Todo es en grande: las máquinas fermentadoras y sus perillas, los mesones y, por supuesto, la variedad de cervezas. El año pasado enviaron muestras de sus productos al los World Beer Awards y ganaron en cuatro categorías: tienen la mejor American-Style Pale Ale, Milk Stout y Amber de Chile (esta última también fue la ganadora en la categoría mundial).
“Siempre nos ha gustado la cerveza, pero meternos en el mundo ha sido un descubrimiento, porque cada una es un mundo”, explica Roberto Quiroz. “Uno puede jugar con los sabores, los aromas… Ahora, por ejemplo, tenemos en el fermentador una sour de frambuesa que va a salir esta semana”, adelanta. Esta se suma a otra de sus innovaciones con ají cacho de cabra. Todos los meses sacan nuevas cervezas y ya están comenzando con algunos prototipos de destilados.
22 buenos vecinos
Son 22 los emprendimientos que dan vida a la Factoría Franklin y, aunque se topan en los rubros, lejos de haber competencia, el ambiente es cooperativo. Por ejemplo: la pastelería vegana Green Heaven, fundada por Daniela Yarad, está por lanzar el Cupcake Hoppy Maracuyá, hecho con la cerveza Hoppy Times de Alchimia Brewstillery. Y la semana pasada lanzó el Cupcake Mocka Andariego, que incorpora café de Andariego, una tostaduría que también forma parte del espacio.

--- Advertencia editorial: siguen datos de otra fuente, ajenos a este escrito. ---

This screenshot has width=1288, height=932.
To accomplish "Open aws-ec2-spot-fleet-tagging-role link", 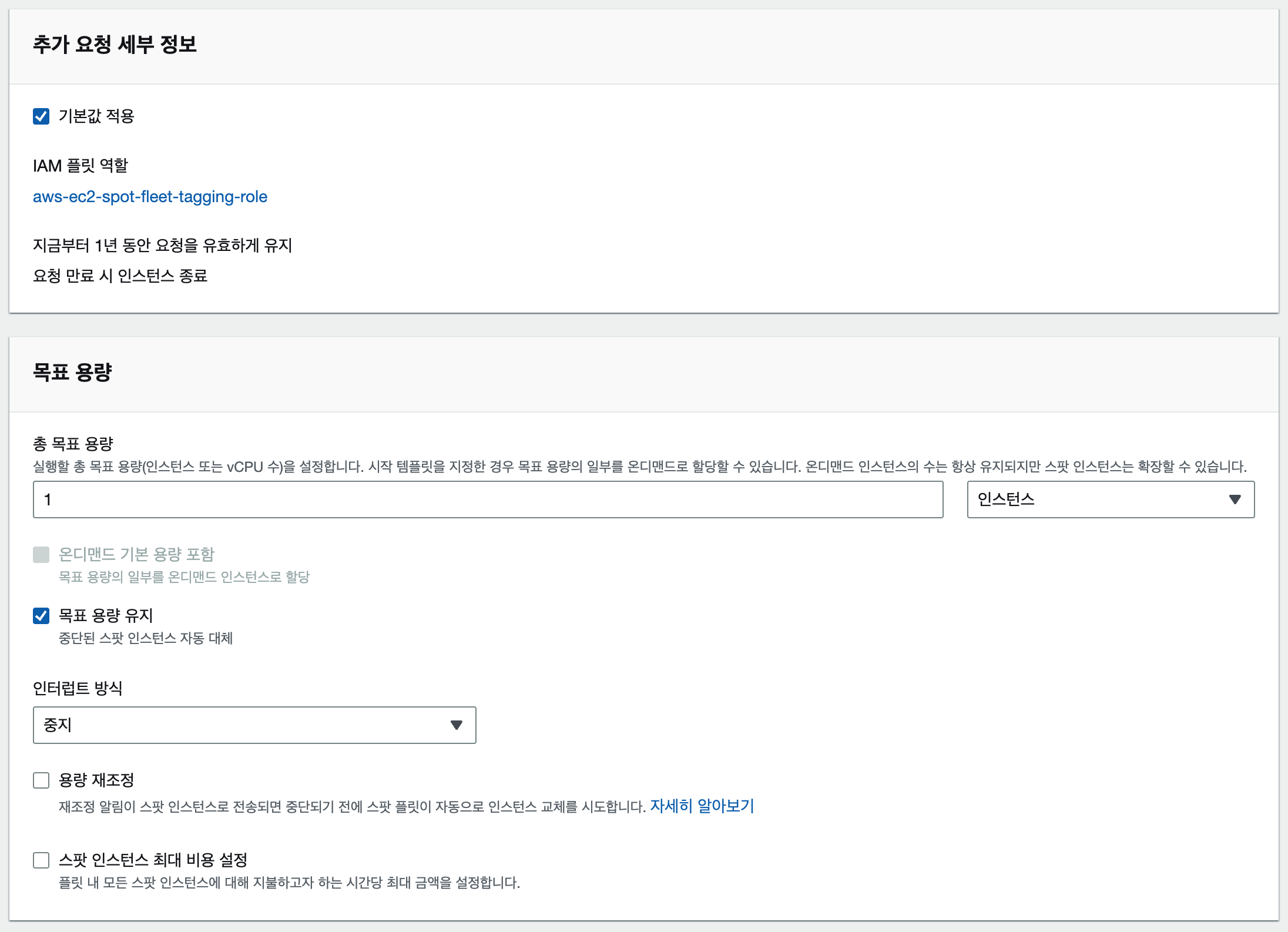I will tap(150, 197).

Andariego Café coquetea con varios. Ya ha hecho trabajos colaborativos con Chocolates Quintal y está en conversaciones con Alchimia Brewstillery para sacar una cerveza de café. Eduardo Labra, dueño de la Destilería Zunda, cuenta que también están trabajando en un licor de café con los colombianos de la tostaduría, en un chocolate con chupilca con Chocolates Quintal y ya hicieron un gin con los ingredientes de la fábrica de pickles y salsas By María.
Dos cabezas piensan mejor que una y 22 se ponen bastante creativas en el espacio común de la factoría.

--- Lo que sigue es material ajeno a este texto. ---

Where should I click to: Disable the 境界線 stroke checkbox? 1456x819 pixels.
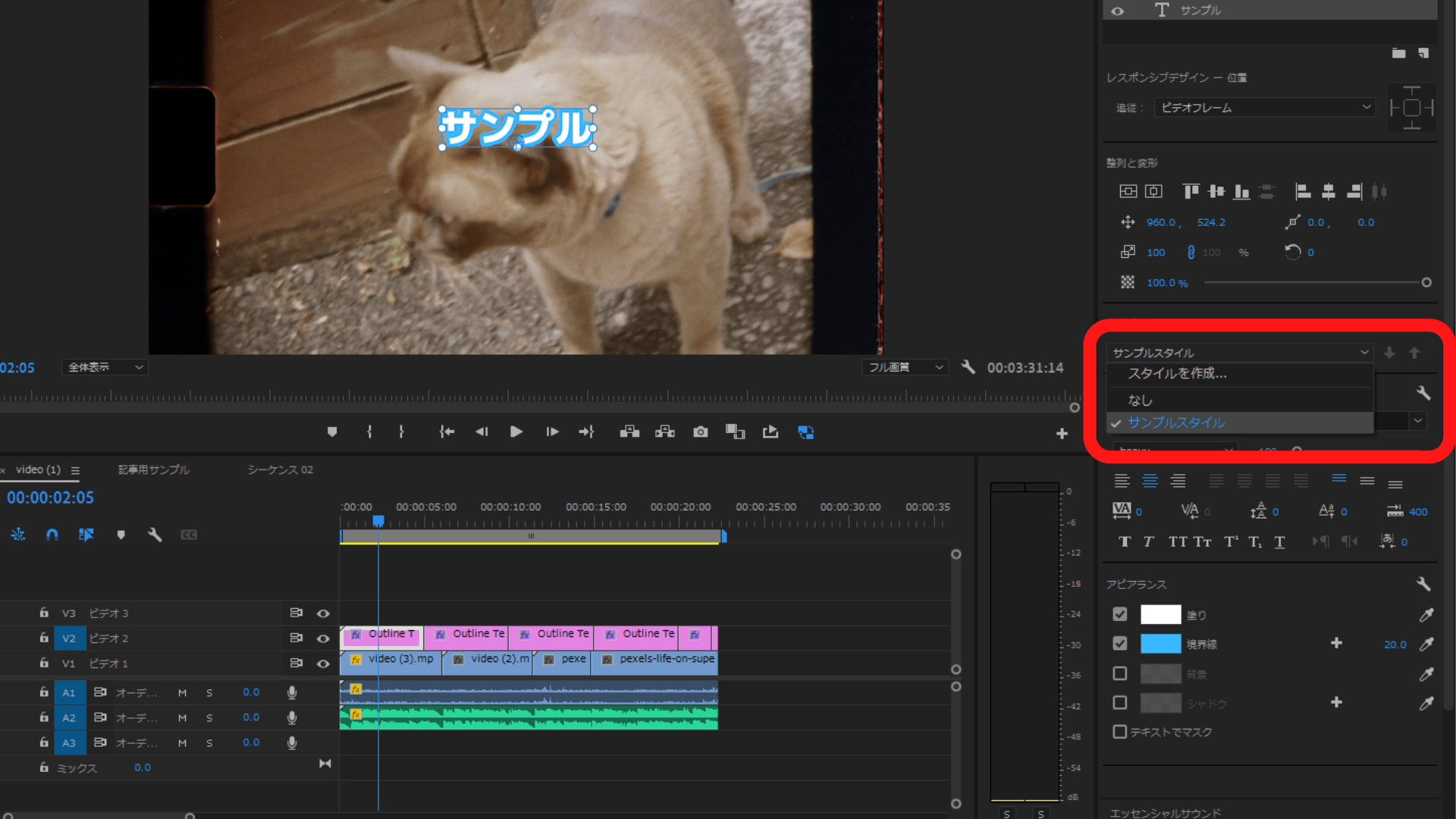pos(1120,643)
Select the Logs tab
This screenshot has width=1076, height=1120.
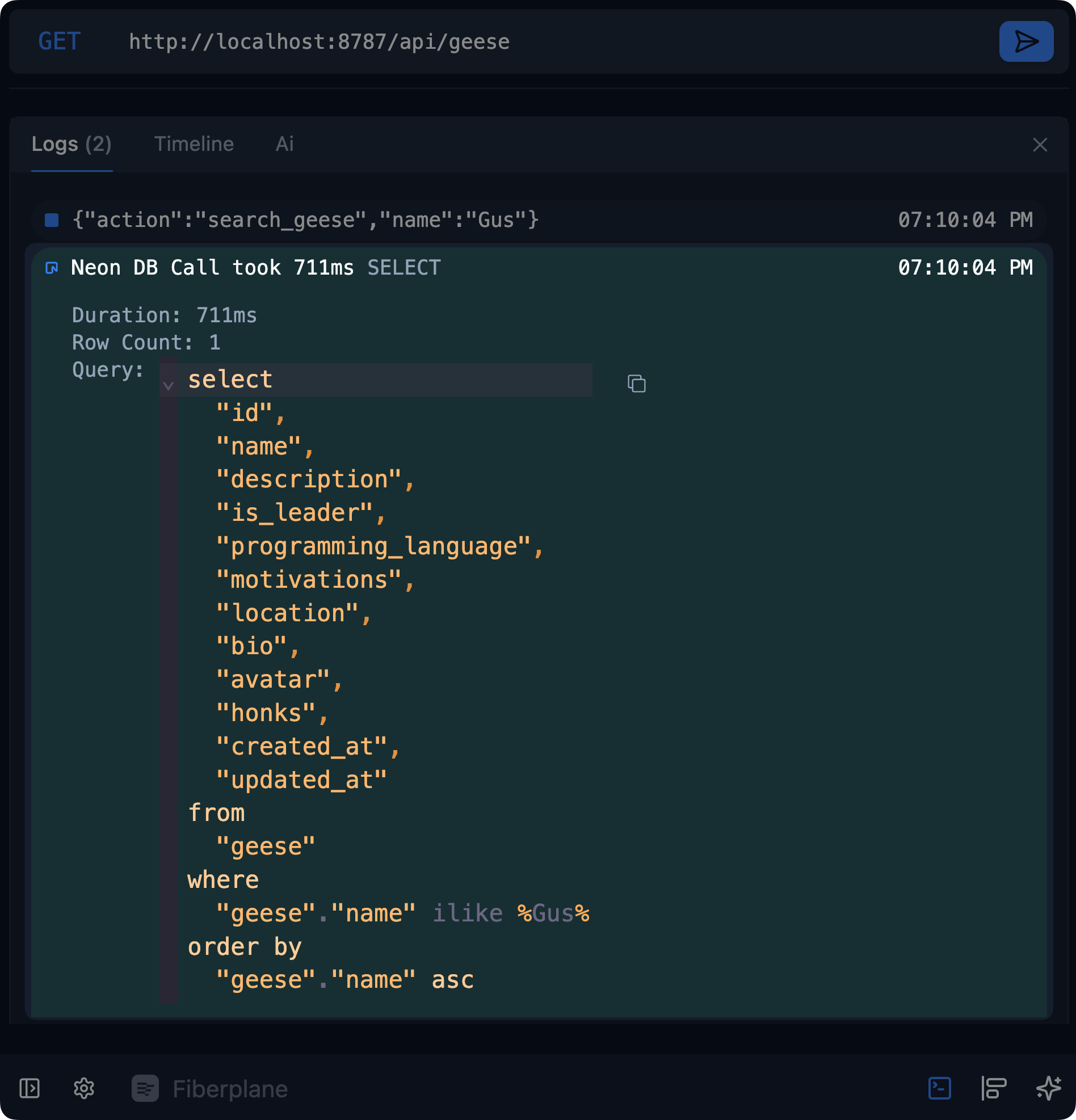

Pero la “buena vecindad” no se extiende solo dentro del recinto. Desde Monpla, los dueños del edificio y quienes dieron vida al proyecto, tienen el objetivo de expandirlo a los habitantes del barrio este año. Marcela Arias cuenta que están trabajando en un incentivo para que las fábricas contraten a personas del sector y así se vaya creando una comunidad que prevalezca en el tiempo. “Estamos viendo la fórmula de que una de las alternativas pueda ser, por ejemplo, hacer un descuento en la renta. Decirles: ‘Si tú contratas a alguien que vive en el barrio, la renta va a ser equis porcentaje más barata’”, explica.
Desde sus inicios, la factoría da un fin sustentable a sus residuos: trabajan con una empresa de reciclaje y compost. Y, a pesar de que durante el verano todo permanece tranquilo con los emprendedores mostrando sus fábricas, desde marzo volverán los panoramas culturales. Exposiciones de arte y fotografía, actos culturales gratuitos y hasta la apertura de un galpón gastronómico, es un poco de lo que promete la particular Factoría Franklin.